* **Extract**
————————

Author Spotlight: Ocean Vuong

There is always something quite impressive about writers who can be as successful in poetry as they are with novel writing and so, in honor of Pride Month, I’d like to take a moment to spotlight Vietnamese-American poet and author Ocean Vuong. With two full-length collections of poetry and a much loved, bestselling novel, Ocean Vuong has had quite an impressive start to a career that you should definitely check out. He works through themes of family, identity, immigration but what stands out most about Ocean Vuong are his beautiful turns of phrase that make even the most heartbreaking moments of life seem like they are made of magic.

Ocean Vuong burst onto the literary scene in 2016 with a debut collection of poetry, Night Sky with Exit Wounds, which would win both the T.S. Eliot Prize and a Whiting Award for poetry and he became the most talked about poet of the year. Then in 2019 came On Earth We're Briefly Gorgeous, a semi-autobiographical novel told in the form of letters written by a first-generation Vietnamese American son to his mother. His mother, however, is illiterate, having never finished school due to a napalm attack destroying her village in the Vietnam War. Knowing his mother will never read the letters, the son is able to open up about his feelings and tell the tragic tale about the first boy he ever loved. His second collection of poetry, Time Is A Mother, reads almost like a poetic sequel to the novel as many of the poems deal with the death of his mother who’s real stories made its way into the character of the mother in On Earth We’re Briefly Gorgeous.

Fiction is strongest when it launches a moral question. When it goes out and seeks to answer. The questions that we couldn't ask in life because the costs would be too much. Fiction and narrative art give us a vicarious opportunity to see these questions play out, at no true cost to our own.”

————————

* **Set exercise A**
Reproduce the author spotlight on Ocean Vuong word for word.

(Pointing records for text and elements)
————————

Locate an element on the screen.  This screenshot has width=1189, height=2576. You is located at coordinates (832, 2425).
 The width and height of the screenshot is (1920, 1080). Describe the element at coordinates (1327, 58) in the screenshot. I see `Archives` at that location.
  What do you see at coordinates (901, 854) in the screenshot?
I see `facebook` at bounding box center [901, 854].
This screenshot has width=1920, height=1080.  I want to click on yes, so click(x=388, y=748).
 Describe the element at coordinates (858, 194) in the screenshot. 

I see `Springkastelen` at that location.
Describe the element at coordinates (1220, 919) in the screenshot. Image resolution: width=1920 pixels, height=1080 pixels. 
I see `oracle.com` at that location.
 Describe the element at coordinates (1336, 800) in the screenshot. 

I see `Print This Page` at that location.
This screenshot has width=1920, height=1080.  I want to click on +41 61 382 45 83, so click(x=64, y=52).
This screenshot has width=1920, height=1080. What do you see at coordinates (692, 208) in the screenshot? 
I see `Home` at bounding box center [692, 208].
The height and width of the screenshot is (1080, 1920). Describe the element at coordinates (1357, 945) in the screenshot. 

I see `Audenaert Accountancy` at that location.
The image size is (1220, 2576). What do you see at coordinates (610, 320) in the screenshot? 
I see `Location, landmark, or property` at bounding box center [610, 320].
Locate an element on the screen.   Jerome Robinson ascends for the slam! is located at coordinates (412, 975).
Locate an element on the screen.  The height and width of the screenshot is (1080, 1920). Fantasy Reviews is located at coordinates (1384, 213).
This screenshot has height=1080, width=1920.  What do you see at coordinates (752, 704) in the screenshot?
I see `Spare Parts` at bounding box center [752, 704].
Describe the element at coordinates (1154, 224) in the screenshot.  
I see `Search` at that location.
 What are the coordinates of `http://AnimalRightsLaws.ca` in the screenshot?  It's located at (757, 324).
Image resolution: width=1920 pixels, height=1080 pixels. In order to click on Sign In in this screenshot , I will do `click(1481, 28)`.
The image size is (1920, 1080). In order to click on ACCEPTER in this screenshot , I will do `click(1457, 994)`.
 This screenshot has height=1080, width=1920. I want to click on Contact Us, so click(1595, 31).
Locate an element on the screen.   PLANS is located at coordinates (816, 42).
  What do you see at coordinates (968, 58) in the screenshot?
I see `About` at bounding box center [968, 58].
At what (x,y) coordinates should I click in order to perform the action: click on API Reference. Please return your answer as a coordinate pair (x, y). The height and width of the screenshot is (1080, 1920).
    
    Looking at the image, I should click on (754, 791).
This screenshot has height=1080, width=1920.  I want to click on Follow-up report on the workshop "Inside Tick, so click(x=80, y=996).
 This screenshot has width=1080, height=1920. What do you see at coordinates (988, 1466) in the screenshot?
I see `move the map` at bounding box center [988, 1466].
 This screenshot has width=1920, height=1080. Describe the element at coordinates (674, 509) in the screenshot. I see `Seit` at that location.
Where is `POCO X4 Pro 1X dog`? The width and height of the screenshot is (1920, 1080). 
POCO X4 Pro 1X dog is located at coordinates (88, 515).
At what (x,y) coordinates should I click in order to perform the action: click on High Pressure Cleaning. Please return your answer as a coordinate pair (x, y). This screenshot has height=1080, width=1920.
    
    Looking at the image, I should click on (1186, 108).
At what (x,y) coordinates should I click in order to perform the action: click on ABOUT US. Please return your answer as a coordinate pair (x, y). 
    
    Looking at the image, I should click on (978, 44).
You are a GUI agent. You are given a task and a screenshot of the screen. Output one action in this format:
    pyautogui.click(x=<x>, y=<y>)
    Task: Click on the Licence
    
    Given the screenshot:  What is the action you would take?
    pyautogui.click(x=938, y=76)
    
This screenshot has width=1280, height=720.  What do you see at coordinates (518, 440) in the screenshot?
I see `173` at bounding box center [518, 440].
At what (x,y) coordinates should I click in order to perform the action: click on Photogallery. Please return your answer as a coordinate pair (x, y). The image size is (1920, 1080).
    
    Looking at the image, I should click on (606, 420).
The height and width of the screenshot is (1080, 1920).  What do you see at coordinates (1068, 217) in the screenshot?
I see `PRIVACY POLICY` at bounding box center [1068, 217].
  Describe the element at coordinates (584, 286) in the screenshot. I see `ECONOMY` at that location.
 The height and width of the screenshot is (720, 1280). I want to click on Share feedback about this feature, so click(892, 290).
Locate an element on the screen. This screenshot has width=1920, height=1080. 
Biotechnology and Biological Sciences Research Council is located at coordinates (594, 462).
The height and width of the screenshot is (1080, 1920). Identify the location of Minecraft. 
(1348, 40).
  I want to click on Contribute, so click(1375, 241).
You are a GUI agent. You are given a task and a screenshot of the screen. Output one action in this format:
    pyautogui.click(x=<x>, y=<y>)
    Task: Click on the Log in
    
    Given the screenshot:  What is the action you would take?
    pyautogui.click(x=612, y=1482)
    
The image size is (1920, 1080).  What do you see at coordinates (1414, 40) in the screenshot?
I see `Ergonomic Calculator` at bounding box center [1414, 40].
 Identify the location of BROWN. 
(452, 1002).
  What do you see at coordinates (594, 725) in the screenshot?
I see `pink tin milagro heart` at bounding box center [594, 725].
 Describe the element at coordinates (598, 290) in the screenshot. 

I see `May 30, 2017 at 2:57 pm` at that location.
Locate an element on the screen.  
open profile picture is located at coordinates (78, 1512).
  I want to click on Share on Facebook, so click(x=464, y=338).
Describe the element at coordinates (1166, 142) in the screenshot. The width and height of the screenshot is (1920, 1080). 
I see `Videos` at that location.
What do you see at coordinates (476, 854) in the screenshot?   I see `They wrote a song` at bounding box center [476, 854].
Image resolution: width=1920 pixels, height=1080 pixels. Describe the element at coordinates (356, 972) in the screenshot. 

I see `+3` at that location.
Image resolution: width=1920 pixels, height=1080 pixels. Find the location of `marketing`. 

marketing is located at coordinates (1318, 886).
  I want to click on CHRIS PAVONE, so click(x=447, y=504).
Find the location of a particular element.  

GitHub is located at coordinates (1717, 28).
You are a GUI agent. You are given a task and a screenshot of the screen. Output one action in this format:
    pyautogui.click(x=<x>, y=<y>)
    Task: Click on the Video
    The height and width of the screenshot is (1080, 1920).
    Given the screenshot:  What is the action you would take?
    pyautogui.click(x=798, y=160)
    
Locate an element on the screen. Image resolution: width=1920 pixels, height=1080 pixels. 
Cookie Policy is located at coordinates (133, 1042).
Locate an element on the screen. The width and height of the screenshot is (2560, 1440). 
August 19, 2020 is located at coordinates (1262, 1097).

————————

* **Set exercise B**
In the records, take the lines from the one containing "The height and width of the screenshot is (1080, 1920). Identify" through the one containing "I want to click on Contribute, so", switch "Minecraft" to "Wikipedia", and leave everything else unchanged. Give back only those lines.

* **Written solution A**
Author Spotlight: Ocean Vuong

There is always something quite impressive about writers who can be as successful in poetry as they are with novel writing and so, in honor of Pride Month, I’d like to take a moment to spotlight Vietnamese-American poet and author Ocean Vuong. With two full-length collections of poetry and a much loved, bestselling novel, Ocean Vuong has had quite an impressive start to a career that you should definitely check out. He works through themes of family, identity, immigration but what stands out most about Ocean Vuong are his beautiful turns of phrase that make even the most heartbreaking moments of life seem like they are made of magic.

Ocean Vuong burst onto the literary scene in 2016 with a debut collection of poetry, Night Sky with Exit Wounds, which would win both the T.S. Eliot Prize and a Whiting Award for poetry and he became the most talked about poet of the year. Then in 2019 came On Earth We're Briefly Gorgeous, a semi-autobiographical novel told in the form of letters written by a first-generation Vietnamese American son to his mother. His mother, however, is illiterate, having never finished school due to a napalm attack destroying her village in the Vietnam War. Knowing his mother will never read the letters, the son is able to open up about his feelings and tell the tragic tale about the first boy he ever loved. His second collection of poetry, Time Is A Mother, reads almost like a poetic sequel to the novel as many of the poems deal with the death of his mother who’s real stories made its way into the character of the mother in On Earth We’re Briefly Gorgeous.

Fiction is strongest when it launches a moral question. When it goes out and seeks to answer. The questions that we couldn't ask in life because the costs would be too much. Fiction and narrative art give us a vicarious opportunity to see these questions play out, at no true cost to our own.”

* **Written solution B**
The height and width of the screenshot is (1080, 1920). Identify the location of Wikipedia. 
(1348, 40).
  I want to click on Contribute, so click(1375, 241).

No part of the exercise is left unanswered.